Render the lines of the listing below as a numbered list, leaving out the blank lines.

━━━━━━━━━━━━━━━━━━━━

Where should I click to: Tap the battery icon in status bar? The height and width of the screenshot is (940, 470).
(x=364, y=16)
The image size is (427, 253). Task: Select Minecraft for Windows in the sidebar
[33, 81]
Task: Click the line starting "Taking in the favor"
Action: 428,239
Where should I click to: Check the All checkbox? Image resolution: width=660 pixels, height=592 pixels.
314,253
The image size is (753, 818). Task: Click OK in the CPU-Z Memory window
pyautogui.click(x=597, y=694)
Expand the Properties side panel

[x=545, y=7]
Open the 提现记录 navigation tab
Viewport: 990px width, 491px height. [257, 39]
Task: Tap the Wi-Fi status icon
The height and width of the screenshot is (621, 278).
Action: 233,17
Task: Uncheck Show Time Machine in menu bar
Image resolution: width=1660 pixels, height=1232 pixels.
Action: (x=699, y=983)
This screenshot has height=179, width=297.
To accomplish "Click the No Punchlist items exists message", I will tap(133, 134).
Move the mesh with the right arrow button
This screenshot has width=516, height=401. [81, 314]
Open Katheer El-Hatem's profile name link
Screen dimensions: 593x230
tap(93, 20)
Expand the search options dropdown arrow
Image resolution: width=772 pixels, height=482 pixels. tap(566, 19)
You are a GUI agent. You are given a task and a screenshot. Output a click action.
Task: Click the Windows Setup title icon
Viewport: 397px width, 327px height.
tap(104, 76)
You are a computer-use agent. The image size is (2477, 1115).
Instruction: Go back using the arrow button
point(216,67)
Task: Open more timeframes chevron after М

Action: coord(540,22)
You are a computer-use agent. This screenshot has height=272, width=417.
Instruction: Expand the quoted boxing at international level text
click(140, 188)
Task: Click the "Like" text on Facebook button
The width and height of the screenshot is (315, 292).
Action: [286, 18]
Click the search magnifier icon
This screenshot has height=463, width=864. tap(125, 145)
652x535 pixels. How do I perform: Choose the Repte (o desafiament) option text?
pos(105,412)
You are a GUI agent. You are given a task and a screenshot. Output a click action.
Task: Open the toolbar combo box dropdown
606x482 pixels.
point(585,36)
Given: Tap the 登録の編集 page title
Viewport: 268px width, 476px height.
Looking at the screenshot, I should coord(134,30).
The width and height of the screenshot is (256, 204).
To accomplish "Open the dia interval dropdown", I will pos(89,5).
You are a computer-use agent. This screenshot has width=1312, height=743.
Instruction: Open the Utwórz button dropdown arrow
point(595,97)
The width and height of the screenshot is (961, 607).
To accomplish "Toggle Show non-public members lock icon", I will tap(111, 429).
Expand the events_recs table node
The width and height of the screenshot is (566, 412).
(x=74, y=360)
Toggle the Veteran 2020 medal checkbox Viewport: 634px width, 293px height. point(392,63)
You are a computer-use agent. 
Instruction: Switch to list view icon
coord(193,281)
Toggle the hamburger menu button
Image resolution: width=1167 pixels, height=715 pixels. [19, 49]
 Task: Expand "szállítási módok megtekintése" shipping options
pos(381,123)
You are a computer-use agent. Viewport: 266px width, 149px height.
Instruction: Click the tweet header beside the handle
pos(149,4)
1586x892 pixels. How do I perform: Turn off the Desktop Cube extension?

━━━━━━━━━━━━━━━━━━━━

### Solution to this task
1. Where should I click to: Tap the battery icon in status bar? The height and width of the screenshot is (940, 470).
2. (x=364, y=16)
3. The image size is (427, 253). Task: Select Minecraft for Windows in the sidebar
4. [33, 81]
5. Task: Click the line starting "Taking in the favor"
6. Action: 428,239
7. Where should I click to: Check the All checkbox? Image resolution: width=660 pixels, height=592 pixels.
8. 314,253
9. The image size is (753, 818). Task: Click OK in the CPU-Z Memory window
10. pyautogui.click(x=597, y=694)
11. Expand the Properties side panel
12. [x=545, y=7]
13. Open the 提现记录 navigation tab
14. Viewport: 990px width, 491px height. [257, 39]
15. Task: Tap the Wi-Fi status icon
16. The height and width of the screenshot is (621, 278).
17. Action: 233,17
18. Task: Uncheck Show Time Machine in menu bar
19. Image resolution: width=1660 pixels, height=1232 pixels.
20. Action: (x=699, y=983)
21. This screenshot has height=179, width=297.
22. To accomplish "Click the No Punchlist items exists message", I will tap(133, 134).
23. Move the mesh with the right arrow button
24. This screenshot has width=516, height=401. [81, 314]
25. Open Katheer El-Hatem's profile name link
26. Screen dimensions: 593x230
27. tap(93, 20)
28. Expand the search options dropdown arrow
29. Image resolution: width=772 pixels, height=482 pixels. tap(566, 19)
30. You are a GUI agent. You are given a task and a screenshot. Output a click action.
31. Task: Click the Windows Setup title icon
32. Viewport: 397px width, 327px height.
33. tap(104, 76)
34. You are a computer-use agent. The image size is (2477, 1115).
35. Instruction: Go back using the arrow button
36. point(216,67)
37. Task: Open more timeframes chevron after М
38. Action: coord(540,22)
39. You are a computer-use agent. This screenshot has height=272, width=417.
40. Instruction: Expand the quoted boxing at international level text
41. click(140, 188)
42. Task: Click the "Like" text on Facebook button
43. The width and height of the screenshot is (315, 292).
44. Action: [286, 18]
45. Click the search magnifier icon
46. This screenshot has height=463, width=864. tap(125, 145)
47. 652x535 pixels. How do I perform: Choose the Repte (o desafiament) option text?
48. pos(105,412)
49. You are a GUI agent. You are given a task and a screenshot. Output a click action.
50. Task: Open the toolbar combo box dropdown
51. 606x482 pixels.
52. point(585,36)
53. Given: Tap the 登録の編集 page title
54. Viewport: 268px width, 476px height.
55. Looking at the screenshot, I should coord(134,30).
56. The width and height of the screenshot is (256, 204).
57. To accomplish "Open the dia interval dropdown", I will pos(89,5).
58. You are a computer-use agent. This screenshot has width=1312, height=743.
59. Instruction: Open the Utwórz button dropdown arrow
60. point(595,97)
61. The width and height of the screenshot is (961, 607).
62. To accomplish "Toggle Show non-public members lock icon", I will tap(111, 429).
63. Expand the events_recs table node
64. The width and height of the screenshot is (566, 412).
65. (x=74, y=360)
66. Toggle the Veteran 2020 medal checkbox Viewport: 634px width, 293px height. point(392,63)
67. You are a computer-use agent. 
68. Instruction: Switch to list view icon
69. coord(193,281)
70. Toggle the hamburger menu button
71. Image resolution: width=1167 pixels, height=715 pixels. [19, 49]
72.  Task: Expand "szállítási módok megtekintése" shipping options
73. pos(381,123)
74. You are a computer-use agent. Viewport: 266px width, 149px height.
75. Instruction: Click the tweet header beside the handle
76. pos(149,4)
77. 1586x892 pixels. How do I perform: Turn off the Desktop Cube extension?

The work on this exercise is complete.